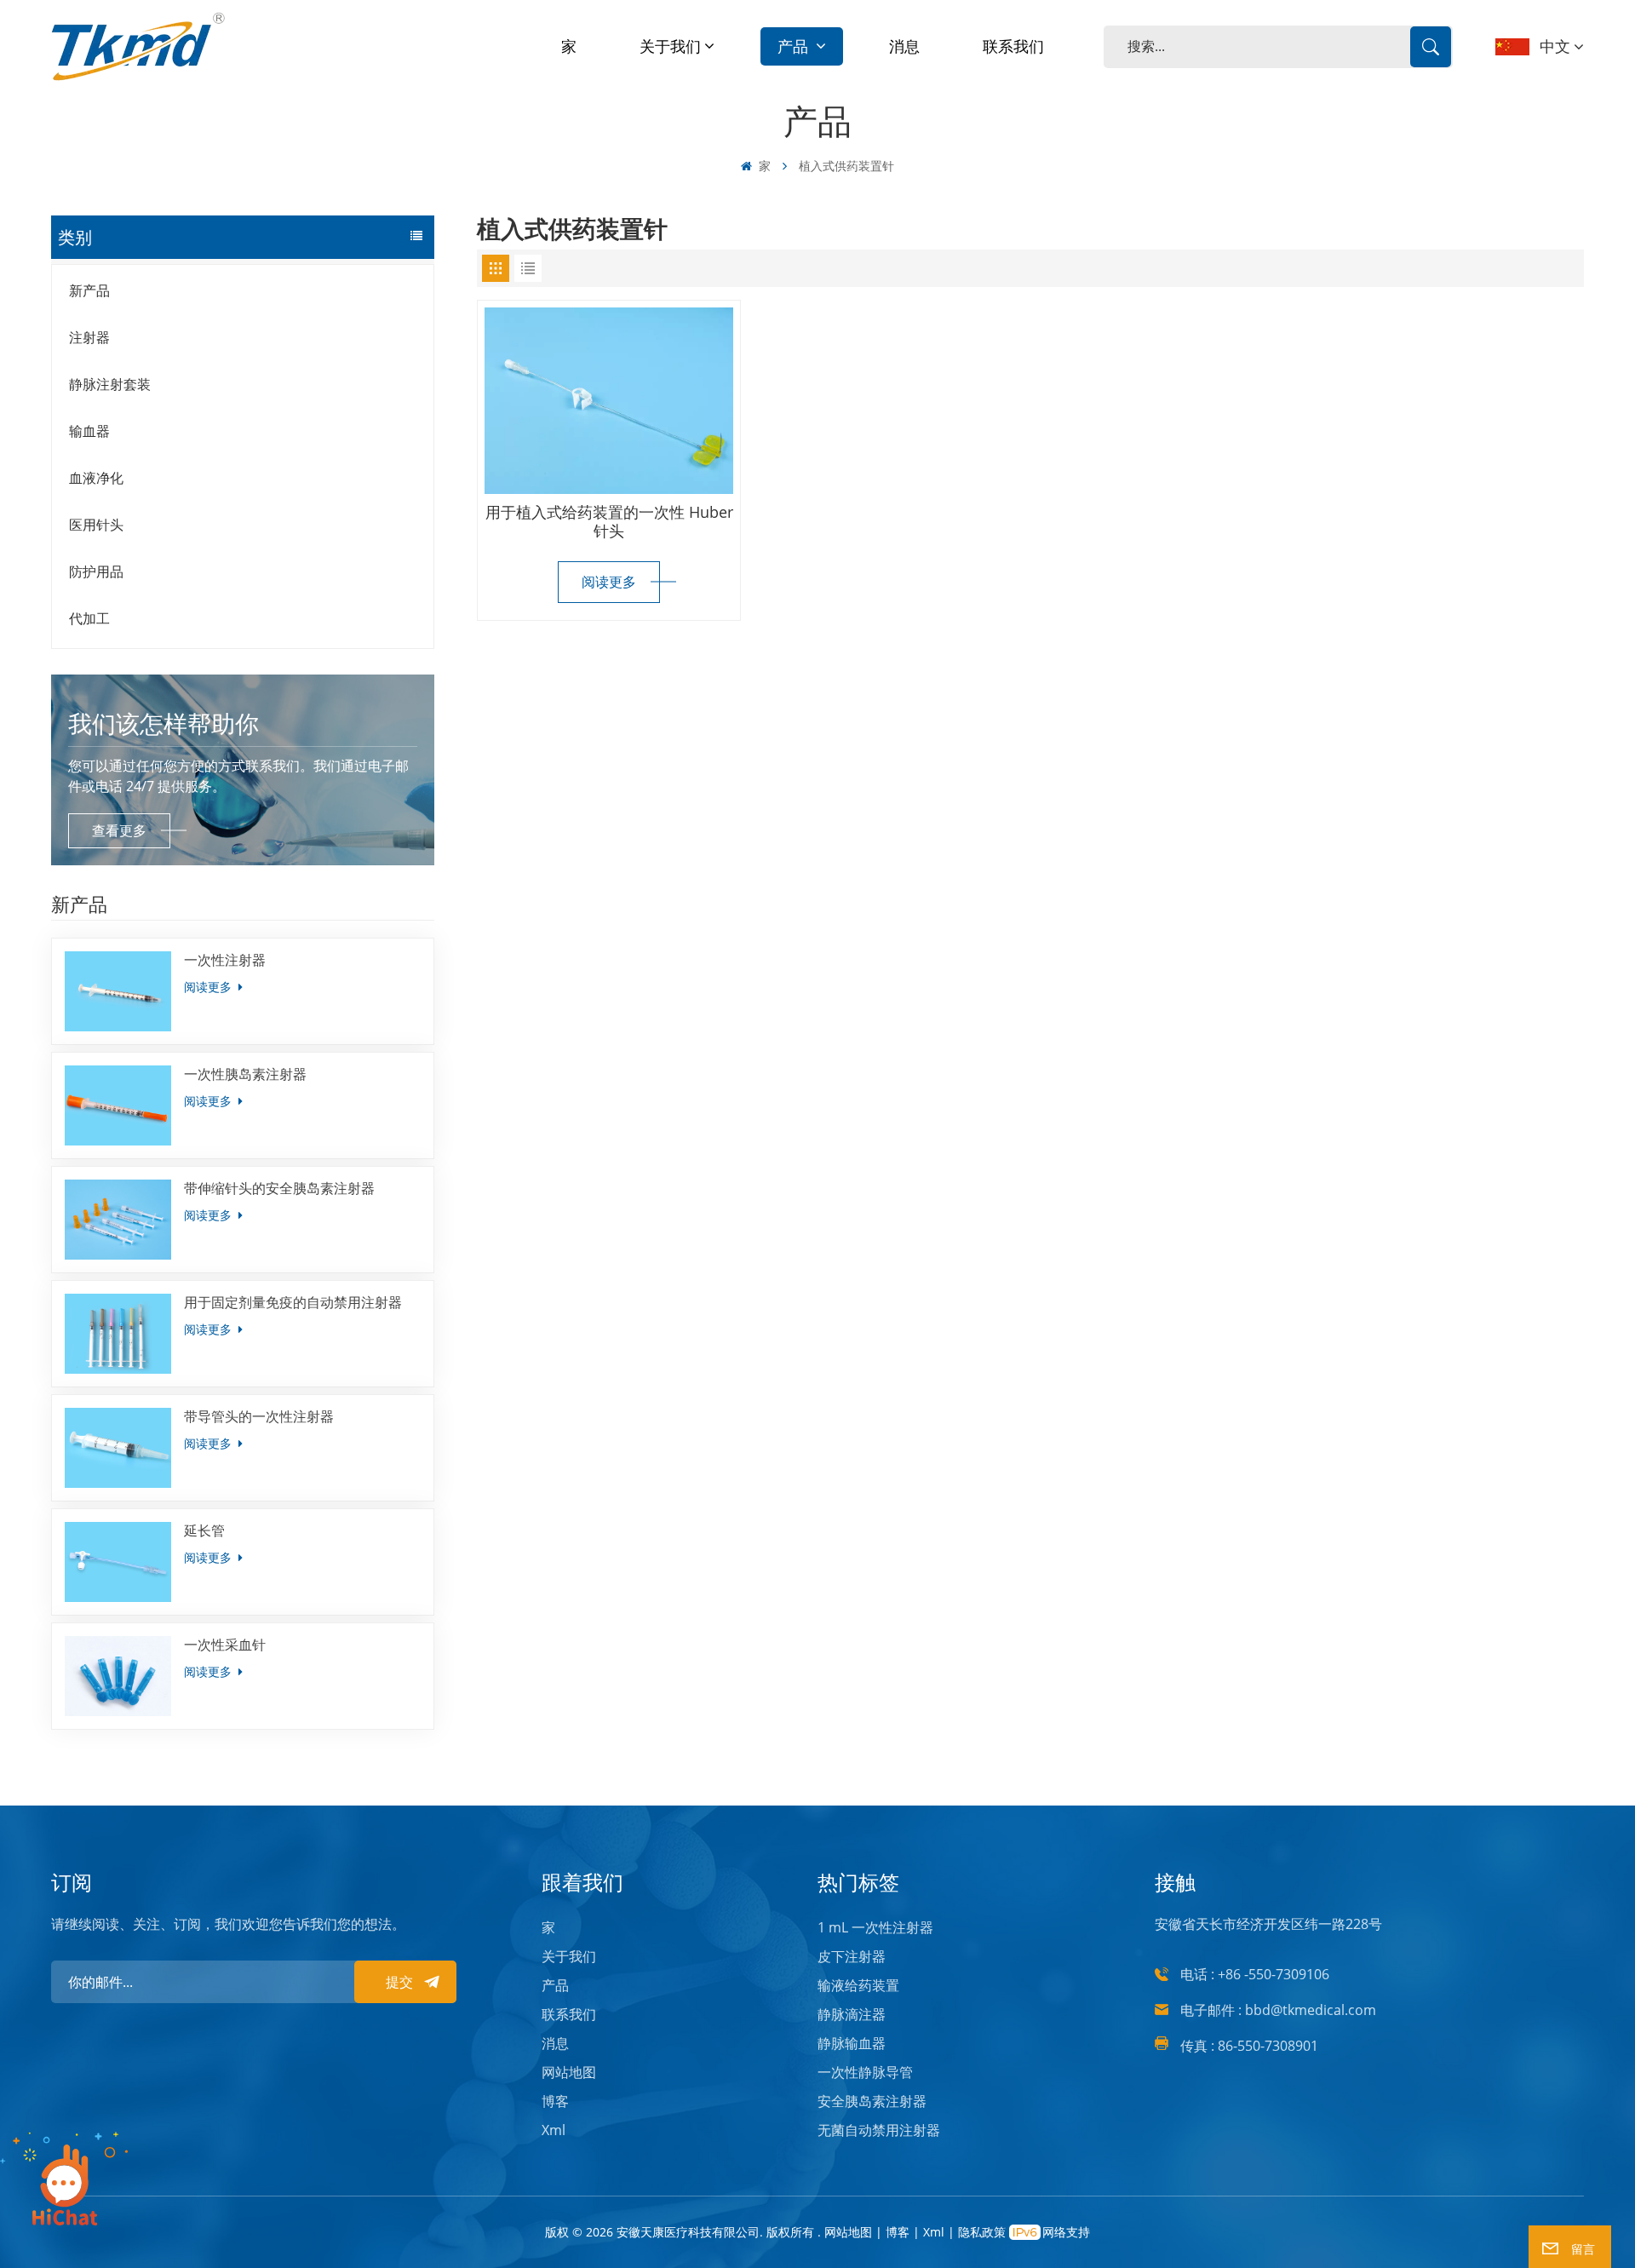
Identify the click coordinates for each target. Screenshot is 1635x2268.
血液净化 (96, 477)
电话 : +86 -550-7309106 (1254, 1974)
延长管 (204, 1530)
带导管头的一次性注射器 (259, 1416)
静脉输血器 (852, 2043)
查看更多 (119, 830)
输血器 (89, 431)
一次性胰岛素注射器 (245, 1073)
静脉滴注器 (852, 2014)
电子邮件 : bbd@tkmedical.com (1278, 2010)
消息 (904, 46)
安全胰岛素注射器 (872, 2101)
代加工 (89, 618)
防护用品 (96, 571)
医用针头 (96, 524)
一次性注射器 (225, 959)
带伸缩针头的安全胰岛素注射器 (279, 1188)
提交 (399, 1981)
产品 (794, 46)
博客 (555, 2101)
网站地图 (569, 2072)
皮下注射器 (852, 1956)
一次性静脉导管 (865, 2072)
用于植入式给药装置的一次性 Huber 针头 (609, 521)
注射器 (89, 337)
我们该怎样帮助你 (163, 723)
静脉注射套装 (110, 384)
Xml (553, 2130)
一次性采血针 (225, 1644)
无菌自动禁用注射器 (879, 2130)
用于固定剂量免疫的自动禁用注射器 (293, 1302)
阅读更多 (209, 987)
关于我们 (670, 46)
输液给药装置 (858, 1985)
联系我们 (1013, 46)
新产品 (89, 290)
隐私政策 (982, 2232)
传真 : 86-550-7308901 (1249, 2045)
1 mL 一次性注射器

What this task involves: Word for word, repeat each record above; leave out every picture.

Completed exercise:
Identify the click coordinates for each target. Screenshot is 1635x2268.
血液净化 (96, 477)
电话 : +86 -550-7309106 (1254, 1974)
延长管 (204, 1530)
带导管头的一次性注射器 (259, 1416)
静脉输血器 (852, 2043)
查看更多 (119, 830)
输血器 (89, 431)
一次性胰岛素注射器 (245, 1073)
静脉滴注器 (852, 2014)
电子邮件 : bbd@tkmedical.com (1278, 2010)
消息 (904, 46)
安全胰岛素注射器 (872, 2101)
代加工 (89, 618)
防护用品 (96, 571)
医用针头 (96, 524)
一次性注射器 (225, 959)
带伸缩针头的安全胰岛素注射器 (279, 1188)
提交 (399, 1981)
产品 (794, 46)
博客 (555, 2101)
网站地图 (569, 2072)
皮下注射器 (852, 1956)
一次性静脉导管 (865, 2072)
用于植入式给药装置的一次性 Huber 针头 (609, 521)
注射器 (89, 337)
我们该怎样帮助你 (163, 723)
静脉注射套装 (110, 384)
Xml (553, 2130)
一次性采血针 (225, 1644)
无菌自动禁用注射器 (879, 2130)
用于固定剂量免疫的自动禁用注射器 (293, 1302)
阅读更多 (209, 987)
关于我们 (670, 46)
输液给药装置 (858, 1985)
联系我们 (1013, 46)
新产品 (89, 290)
隐私政策 (982, 2232)
传真 : 86-550-7308901 (1249, 2045)
1 mL 一次性注射器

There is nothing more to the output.